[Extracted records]

#####

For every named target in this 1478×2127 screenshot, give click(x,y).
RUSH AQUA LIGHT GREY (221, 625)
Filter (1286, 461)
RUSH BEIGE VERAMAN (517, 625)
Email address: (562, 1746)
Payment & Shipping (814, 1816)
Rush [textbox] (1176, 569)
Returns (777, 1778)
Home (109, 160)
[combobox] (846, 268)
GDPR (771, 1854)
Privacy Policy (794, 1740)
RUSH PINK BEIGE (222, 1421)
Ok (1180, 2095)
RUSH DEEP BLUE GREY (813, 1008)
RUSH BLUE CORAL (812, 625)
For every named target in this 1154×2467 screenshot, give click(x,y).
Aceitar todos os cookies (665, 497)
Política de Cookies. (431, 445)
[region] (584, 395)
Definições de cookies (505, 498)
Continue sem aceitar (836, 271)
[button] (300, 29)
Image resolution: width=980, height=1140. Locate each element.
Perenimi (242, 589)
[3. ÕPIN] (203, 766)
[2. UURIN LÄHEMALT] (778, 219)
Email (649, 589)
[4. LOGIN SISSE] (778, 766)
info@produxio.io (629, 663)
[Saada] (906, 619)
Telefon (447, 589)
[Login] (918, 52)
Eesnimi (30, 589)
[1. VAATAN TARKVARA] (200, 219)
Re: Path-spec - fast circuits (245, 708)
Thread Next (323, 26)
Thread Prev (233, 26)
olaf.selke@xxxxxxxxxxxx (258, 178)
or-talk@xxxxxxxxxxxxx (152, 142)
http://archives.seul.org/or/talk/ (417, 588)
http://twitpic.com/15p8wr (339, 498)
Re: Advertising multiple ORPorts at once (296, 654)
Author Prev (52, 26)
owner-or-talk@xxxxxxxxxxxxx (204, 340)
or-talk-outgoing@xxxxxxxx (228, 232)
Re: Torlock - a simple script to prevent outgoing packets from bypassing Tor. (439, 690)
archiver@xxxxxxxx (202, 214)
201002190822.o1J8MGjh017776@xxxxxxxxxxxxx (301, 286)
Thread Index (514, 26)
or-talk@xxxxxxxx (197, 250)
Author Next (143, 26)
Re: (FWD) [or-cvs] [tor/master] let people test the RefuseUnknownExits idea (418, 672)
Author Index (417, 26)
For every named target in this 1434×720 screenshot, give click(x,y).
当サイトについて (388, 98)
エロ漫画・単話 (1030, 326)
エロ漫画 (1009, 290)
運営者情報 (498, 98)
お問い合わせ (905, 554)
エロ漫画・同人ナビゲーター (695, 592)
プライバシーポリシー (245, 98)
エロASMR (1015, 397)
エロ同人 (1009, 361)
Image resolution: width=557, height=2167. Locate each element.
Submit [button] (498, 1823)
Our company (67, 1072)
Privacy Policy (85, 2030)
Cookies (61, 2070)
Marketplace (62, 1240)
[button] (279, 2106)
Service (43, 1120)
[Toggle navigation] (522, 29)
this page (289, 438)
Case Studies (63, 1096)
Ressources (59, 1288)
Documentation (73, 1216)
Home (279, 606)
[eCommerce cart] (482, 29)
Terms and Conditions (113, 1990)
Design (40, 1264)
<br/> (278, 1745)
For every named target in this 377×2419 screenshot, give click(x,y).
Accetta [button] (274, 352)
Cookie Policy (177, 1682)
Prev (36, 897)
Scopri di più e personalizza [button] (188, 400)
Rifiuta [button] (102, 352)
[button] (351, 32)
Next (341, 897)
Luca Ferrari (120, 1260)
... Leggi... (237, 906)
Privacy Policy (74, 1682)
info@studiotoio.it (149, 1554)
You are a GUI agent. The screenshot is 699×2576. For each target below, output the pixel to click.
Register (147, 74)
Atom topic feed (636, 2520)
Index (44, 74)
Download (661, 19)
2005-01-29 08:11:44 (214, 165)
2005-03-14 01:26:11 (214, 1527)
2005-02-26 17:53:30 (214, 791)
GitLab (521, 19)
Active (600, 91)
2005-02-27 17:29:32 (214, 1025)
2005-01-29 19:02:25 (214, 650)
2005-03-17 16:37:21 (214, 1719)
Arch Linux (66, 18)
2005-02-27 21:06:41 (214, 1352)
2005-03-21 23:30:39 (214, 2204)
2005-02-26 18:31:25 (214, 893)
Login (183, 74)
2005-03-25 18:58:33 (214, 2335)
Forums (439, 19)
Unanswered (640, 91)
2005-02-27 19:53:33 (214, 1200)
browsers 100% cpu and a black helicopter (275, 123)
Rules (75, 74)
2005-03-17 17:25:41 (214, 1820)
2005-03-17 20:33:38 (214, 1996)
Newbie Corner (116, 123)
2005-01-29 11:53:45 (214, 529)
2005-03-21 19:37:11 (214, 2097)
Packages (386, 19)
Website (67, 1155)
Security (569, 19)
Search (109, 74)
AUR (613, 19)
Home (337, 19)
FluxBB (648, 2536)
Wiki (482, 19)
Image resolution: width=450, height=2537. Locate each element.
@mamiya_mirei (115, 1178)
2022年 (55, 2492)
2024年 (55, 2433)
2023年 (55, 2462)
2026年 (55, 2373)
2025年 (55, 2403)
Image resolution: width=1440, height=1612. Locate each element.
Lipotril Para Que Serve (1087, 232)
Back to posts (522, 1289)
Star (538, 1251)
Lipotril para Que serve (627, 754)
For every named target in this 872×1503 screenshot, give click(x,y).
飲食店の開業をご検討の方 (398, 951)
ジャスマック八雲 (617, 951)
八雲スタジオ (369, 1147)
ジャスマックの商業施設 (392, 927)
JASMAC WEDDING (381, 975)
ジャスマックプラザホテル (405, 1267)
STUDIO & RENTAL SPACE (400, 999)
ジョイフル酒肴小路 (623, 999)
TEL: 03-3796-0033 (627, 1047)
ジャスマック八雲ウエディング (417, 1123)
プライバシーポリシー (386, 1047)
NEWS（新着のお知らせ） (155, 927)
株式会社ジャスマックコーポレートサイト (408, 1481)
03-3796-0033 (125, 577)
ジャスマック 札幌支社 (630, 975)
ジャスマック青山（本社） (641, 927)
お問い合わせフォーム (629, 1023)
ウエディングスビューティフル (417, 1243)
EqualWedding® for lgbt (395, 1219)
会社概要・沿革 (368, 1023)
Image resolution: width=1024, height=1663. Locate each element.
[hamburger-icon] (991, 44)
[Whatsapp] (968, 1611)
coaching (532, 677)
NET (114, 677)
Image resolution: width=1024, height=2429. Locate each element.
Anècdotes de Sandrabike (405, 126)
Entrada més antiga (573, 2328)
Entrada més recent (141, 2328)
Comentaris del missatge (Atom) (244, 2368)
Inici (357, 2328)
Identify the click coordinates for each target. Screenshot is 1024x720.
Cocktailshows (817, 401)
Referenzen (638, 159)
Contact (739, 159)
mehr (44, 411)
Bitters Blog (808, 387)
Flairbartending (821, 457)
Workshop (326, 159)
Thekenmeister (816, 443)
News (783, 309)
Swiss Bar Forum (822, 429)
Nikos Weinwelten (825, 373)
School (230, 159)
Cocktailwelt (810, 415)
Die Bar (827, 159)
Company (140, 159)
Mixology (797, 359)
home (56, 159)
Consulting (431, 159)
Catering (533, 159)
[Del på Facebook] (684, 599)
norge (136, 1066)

#####

**DIRECTIONS:**
Switch "click(x,y)" to "tap(x,y)" everywhere it occurs in the rows above, and reproduce all the rows with no other changes.

**RIGHT ANSWER:**
For every named target in this 1478×2127 screenshot, give tap(x,y).
RUSH AQUA LIGHT GREY (221, 625)
Filter (1286, 461)
RUSH BEIGE VERAMAN (517, 625)
Email address: (562, 1746)
Payment & Shipping (814, 1816)
Rush [textbox] (1176, 569)
Returns (777, 1778)
Home (109, 160)
[combobox] (846, 268)
GDPR (771, 1854)
Privacy Policy (794, 1740)
RUSH PINK BEIGE (222, 1421)
Ok (1180, 2095)
RUSH DEEP BLUE GREY (813, 1008)
RUSH BLUE CORAL (812, 625)
For every named target in this 1154×2467 screenshot, give tap(x,y).
Aceitar todos os cookies (665, 497)
Política de Cookies. (431, 445)
[region] (584, 395)
Definições de cookies (505, 498)
Continue sem aceitar (836, 271)
[button] (300, 29)
Image resolution: width=980, height=1140. Locate each element.
Perenimi (242, 589)
[3. ÕPIN] (203, 766)
[2. UURIN LÄHEMALT] (778, 219)
Email (649, 589)
[4. LOGIN SISSE] (778, 766)
info@produxio.io (629, 663)
[Saada] (906, 619)
Telefon (447, 589)
[Login] (918, 52)
Eesnimi (30, 589)
[1. VAATAN TARKVARA] (200, 219)
Re: Path-spec - fast circuits (245, 708)
Thread Next (323, 26)
Thread Prev (233, 26)
olaf.selke@xxxxxxxxxxxx (258, 178)
or-talk@xxxxxxxxxxxxx (152, 142)
http://archives.seul.org/or/talk/ (417, 588)
http://twitpic.com/15p8wr (339, 498)
Re: Advertising multiple ORPorts at once (296, 654)
Author Prev (52, 26)
owner-or-talk@xxxxxxxxxxxxx (204, 340)
or-talk-outgoing@xxxxxxxx (228, 232)
Re: Torlock - a simple script to prevent outgoing packets from bypassing Tor. (439, 690)
archiver@xxxxxxxx (202, 214)
201002190822.o1J8MGjh017776@xxxxxxxxxxxxx (301, 286)
Thread Index (514, 26)
or-talk@xxxxxxxx (197, 250)
Author Next (143, 26)
Re: (FWD) [or-cvs] [tor/master] let people test the RefuseUnknownExits idea (418, 672)
Author Index (417, 26)
For every named target in this 1434×720 screenshot, give tap(x,y).
当サイトについて (388, 98)
エロ漫画・単話 (1030, 326)
エロ漫画 (1009, 290)
運営者情報 (498, 98)
お問い合わせ (905, 554)
エロ漫画・同人ナビゲーター (695, 592)
プライバシーポリシー (245, 98)
エロASMR (1015, 397)
エロ同人 (1009, 361)
Image resolution: width=557, height=2167. Locate each element.
Submit [button] (498, 1823)
Our company (67, 1072)
Privacy Policy (85, 2030)
Cookies (61, 2070)
Marketplace (62, 1240)
[button] (279, 2106)
Service (43, 1120)
[Toggle navigation] (522, 29)
this page (289, 438)
Case Studies (63, 1096)
Ressources (59, 1288)
Documentation (73, 1216)
Home (279, 606)
[eCommerce cart] (482, 29)
Terms and Conditions (113, 1990)
Design (40, 1264)
<br/> (278, 1745)
For every named target in this 377×2419 screenshot, give tap(x,y).
Accetta [button] (274, 352)
Cookie Policy (177, 1682)
Prev (36, 897)
Scopri di più e personalizza [button] (188, 400)
Rifiuta [button] (102, 352)
[button] (351, 32)
Next (341, 897)
Luca Ferrari (120, 1260)
... Leggi... (237, 906)
Privacy Policy (74, 1682)
info@studiotoio.it (149, 1554)
You are a GUI agent. The screenshot is 699×2576. For each target below, output the pixel to click.
Register (147, 74)
Atom topic feed (636, 2520)
Index (44, 74)
Download (661, 19)
2005-01-29 08:11:44 (214, 165)
2005-03-14 01:26:11 (214, 1527)
2005-02-26 17:53:30 (214, 791)
GitLab (521, 19)
Active (600, 91)
2005-02-27 17:29:32 (214, 1025)
2005-01-29 19:02:25 (214, 650)
2005-03-17 16:37:21 (214, 1719)
Arch Linux (66, 18)
2005-02-27 21:06:41 (214, 1352)
2005-03-21 23:30:39 (214, 2204)
2005-02-26 18:31:25 (214, 893)
Login (183, 74)
2005-03-25 18:58:33 (214, 2335)
Forums (439, 19)
Unanswered (640, 91)
2005-02-27 19:53:33 (214, 1200)
browsers 100% cpu and a black helicopter (275, 123)
Rules (75, 74)
2005-03-17 17:25:41 (214, 1820)
2005-03-17 20:33:38 (214, 1996)
Newbie Corner (116, 123)
2005-01-29 11:53:45 (214, 529)
2005-03-21 19:37:11 (214, 2097)
Packages (386, 19)
Website (67, 1155)
Security (569, 19)
Search (109, 74)
AUR (613, 19)
Home (337, 19)
FluxBB (648, 2536)
Wiki (482, 19)
Image resolution: width=450, height=2537. Locate each element.
@mamiya_mirei (115, 1178)
2022年 (55, 2492)
2024年 (55, 2433)
2023年 (55, 2462)
2026年 (55, 2373)
2025年 (55, 2403)
Image resolution: width=1440, height=1612. Locate each element.
Lipotril Para Que Serve (1087, 232)
Back to posts (522, 1289)
Star (538, 1251)
Lipotril para Que serve (627, 754)
For every named target in this 872×1503 screenshot, give tap(x,y).
飲食店の開業をご検討の方 (398, 951)
ジャスマック八雲 (617, 951)
八雲スタジオ (369, 1147)
ジャスマックの商業施設 (392, 927)
JASMAC WEDDING (381, 975)
ジャスマックプラザホテル (405, 1267)
STUDIO & RENTAL SPACE (400, 999)
ジョイフル酒肴小路 (623, 999)
TEL: 03-3796-0033 (627, 1047)
ジャスマック八雲ウエディング (417, 1123)
プライバシーポリシー (386, 1047)
NEWS（新着のお知らせ） (155, 927)
株式会社ジャスマックコーポレートサイト (408, 1481)
03-3796-0033 (125, 577)
ジャスマック 札幌支社 (630, 975)
ジャスマック青山（本社） (641, 927)
お問い合わせフォーム (629, 1023)
ウエディングスビューティフル (417, 1243)
EqualWedding® for lgbt (395, 1219)
会社概要・沿革 (368, 1023)
Image resolution: width=1024, height=1663. Locate each element.
[hamburger-icon] (991, 44)
[Whatsapp] (968, 1611)
coaching (532, 677)
NET (114, 677)
Image resolution: width=1024, height=2429. Locate each element.
Anècdotes de Sandrabike (405, 126)
Entrada més antiga (573, 2328)
Entrada més recent (141, 2328)
Comentaris del missatge (Atom) (244, 2368)
Inici (357, 2328)
Identify the click coordinates for each target. Screenshot is 1024x720.
Cocktailshows (817, 401)
Referenzen (638, 159)
Contact (739, 159)
mehr (44, 411)
Bitters Blog (808, 387)
Flairbartending (821, 457)
Workshop (326, 159)
Thekenmeister (816, 443)
News (783, 309)
Swiss Bar Forum (822, 429)
Nikos Weinwelten (825, 373)
School (230, 159)
Cocktailwelt (810, 415)
Die Bar (827, 159)
Company (140, 159)
Mixology (797, 359)
home (56, 159)
Consulting (431, 159)
Catering (533, 159)
[Del på Facebook] (684, 599)
norge (136, 1066)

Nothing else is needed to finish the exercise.